**文書抜粋:**
==========

2019-03-17 11:27:49 | 散歩道あれこれ

裏高尾の旧甲州街道沿いに梅林が点在しているというので、見に行くことにした。高尾駅を北口に出ると、運よく小仏行のバスが来ていたので、さっそく乗車。旧甲州街道に入ると道は狭くなるが、それでもバスは快調にとばし、そして前触れもなく停車した。何事が起きたのか分からぬまま時間が過ぎ、そしてようやく分かったのは、道が狭いため駅へ戻るバスとすれ違えるのはこの場所しかなく、待ち合わせているということだった。車は次から次へと来るのだが、バスはなかなか姿を現さない。ここで長時間待っているくらいなら、下りて歩こうかと腰を浮かした途端、それを察知したかのようにバスが姿を現し、するりと横を通り抜ける。そして、やおら、小仏行きのバスが動き始めた。

思わぬ時間を消費してしまったため、あまりのんびりとはして居られない。摺指で下車する人が居たのを幸い、こちらも摺指で下車。行く手を暫し眺めたあと、先に行くのは諦めて、引き返すことにする。

湯の花梅林の横を歩く。逆光で見る限りでは、花はまだ見ごろのように見える。蛇滝への道を右に分けて進むと、高尾梅の郷まちの広場に出る。梅まつりの時はここも賑わっていたのだろうが、現在は閑散としている。ただ、梅林をゆっくり見て回るには今の方が良い。

==========

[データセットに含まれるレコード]
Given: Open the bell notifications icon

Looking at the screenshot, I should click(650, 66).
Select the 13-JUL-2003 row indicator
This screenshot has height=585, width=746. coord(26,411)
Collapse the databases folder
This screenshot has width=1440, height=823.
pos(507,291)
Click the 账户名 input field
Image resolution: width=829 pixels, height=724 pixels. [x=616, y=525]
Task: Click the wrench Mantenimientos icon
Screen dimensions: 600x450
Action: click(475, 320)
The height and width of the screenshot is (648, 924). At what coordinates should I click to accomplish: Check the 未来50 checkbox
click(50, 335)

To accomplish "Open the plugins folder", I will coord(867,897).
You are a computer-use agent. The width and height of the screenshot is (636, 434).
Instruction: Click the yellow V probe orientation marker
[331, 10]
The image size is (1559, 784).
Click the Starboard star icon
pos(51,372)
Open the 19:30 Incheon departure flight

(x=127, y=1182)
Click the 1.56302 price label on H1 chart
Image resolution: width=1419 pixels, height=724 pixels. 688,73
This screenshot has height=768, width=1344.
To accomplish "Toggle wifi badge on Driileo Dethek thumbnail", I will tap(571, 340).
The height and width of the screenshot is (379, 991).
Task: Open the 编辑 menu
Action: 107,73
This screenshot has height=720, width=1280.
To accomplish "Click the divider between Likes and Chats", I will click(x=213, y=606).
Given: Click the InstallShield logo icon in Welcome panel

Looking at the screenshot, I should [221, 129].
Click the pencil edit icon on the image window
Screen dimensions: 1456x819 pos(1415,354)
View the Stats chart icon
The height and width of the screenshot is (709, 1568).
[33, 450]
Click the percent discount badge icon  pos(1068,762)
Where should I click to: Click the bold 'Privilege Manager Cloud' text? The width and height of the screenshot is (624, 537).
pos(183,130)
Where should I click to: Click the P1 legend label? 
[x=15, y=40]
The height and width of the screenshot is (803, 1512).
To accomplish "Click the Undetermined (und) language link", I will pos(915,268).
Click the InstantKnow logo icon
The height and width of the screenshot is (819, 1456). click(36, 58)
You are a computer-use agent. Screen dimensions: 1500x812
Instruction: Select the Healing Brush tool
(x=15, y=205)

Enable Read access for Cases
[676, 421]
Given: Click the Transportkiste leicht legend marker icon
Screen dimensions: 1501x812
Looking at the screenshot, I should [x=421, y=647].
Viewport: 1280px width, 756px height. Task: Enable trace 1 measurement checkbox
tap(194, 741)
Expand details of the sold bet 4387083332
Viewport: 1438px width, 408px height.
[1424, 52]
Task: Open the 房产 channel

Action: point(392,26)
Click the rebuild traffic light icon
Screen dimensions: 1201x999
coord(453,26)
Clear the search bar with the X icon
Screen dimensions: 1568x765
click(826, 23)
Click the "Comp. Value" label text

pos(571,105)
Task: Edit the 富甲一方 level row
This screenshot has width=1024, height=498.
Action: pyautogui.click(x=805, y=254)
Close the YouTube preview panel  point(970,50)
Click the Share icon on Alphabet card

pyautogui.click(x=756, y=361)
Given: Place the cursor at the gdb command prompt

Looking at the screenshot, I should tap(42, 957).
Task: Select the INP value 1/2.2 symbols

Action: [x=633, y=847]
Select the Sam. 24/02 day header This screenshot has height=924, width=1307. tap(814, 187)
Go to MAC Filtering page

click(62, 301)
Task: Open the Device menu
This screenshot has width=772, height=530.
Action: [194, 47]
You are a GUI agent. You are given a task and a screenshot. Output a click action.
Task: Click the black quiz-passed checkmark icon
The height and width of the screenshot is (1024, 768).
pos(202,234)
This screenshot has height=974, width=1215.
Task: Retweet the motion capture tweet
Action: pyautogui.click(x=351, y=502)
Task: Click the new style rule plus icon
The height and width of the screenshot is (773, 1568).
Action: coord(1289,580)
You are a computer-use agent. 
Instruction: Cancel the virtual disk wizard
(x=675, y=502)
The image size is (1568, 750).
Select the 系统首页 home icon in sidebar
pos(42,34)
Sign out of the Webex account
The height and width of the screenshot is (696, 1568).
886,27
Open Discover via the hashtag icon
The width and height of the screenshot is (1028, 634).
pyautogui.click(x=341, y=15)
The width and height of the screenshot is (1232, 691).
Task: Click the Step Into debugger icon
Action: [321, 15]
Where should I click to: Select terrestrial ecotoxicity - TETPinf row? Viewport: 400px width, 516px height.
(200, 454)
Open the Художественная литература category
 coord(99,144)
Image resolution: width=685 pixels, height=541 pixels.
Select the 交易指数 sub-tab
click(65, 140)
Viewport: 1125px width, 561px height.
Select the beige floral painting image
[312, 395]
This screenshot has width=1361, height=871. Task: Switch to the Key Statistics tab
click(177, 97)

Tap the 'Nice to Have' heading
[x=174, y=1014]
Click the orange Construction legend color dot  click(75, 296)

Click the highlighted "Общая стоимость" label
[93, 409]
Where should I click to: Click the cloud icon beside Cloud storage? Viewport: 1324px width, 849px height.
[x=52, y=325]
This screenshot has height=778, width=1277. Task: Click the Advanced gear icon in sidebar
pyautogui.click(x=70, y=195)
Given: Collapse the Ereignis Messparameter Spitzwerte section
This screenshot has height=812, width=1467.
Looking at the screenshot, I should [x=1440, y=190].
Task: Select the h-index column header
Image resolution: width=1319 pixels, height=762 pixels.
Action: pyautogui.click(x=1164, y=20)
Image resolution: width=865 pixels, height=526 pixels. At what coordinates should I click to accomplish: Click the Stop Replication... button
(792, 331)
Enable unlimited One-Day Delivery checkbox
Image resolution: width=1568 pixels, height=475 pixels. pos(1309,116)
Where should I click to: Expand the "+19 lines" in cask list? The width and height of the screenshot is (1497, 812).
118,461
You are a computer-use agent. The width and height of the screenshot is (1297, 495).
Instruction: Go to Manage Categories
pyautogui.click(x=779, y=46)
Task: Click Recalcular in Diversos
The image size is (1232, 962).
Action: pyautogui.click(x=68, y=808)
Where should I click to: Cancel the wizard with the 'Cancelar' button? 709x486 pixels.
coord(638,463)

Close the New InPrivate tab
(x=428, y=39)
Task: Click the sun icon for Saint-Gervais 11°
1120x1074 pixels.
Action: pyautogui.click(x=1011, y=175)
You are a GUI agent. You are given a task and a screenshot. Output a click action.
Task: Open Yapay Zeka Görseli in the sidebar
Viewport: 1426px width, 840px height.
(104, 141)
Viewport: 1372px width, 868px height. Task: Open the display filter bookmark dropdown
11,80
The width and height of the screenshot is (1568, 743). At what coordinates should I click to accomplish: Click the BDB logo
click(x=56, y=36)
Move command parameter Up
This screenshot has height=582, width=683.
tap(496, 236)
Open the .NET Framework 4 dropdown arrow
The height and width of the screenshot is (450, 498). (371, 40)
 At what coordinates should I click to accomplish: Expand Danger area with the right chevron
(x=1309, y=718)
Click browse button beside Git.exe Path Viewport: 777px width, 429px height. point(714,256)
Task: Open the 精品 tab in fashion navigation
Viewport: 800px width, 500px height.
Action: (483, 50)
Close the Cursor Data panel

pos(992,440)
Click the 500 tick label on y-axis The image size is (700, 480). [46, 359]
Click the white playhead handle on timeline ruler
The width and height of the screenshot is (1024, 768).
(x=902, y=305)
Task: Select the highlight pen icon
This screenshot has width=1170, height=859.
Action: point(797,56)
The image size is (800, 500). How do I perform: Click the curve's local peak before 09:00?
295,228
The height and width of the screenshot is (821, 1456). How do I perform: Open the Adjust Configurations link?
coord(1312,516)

==========

**記述問題 1:** 裏高尾の散歩を記した抜粋で、筆者がバスを降りた場所はどこか。
**記述問題 2:** 裏高尾の散歩を記した抜粋に出てくる地名や場所の固有名詞を、すべて挙げてください。

**解答 1:** 摺指

**解答 2:** 裏高尾、旧甲州街道、高尾駅、小仏、摺指、湯の花梅林、蛇滝、高尾梅の郷まちの広場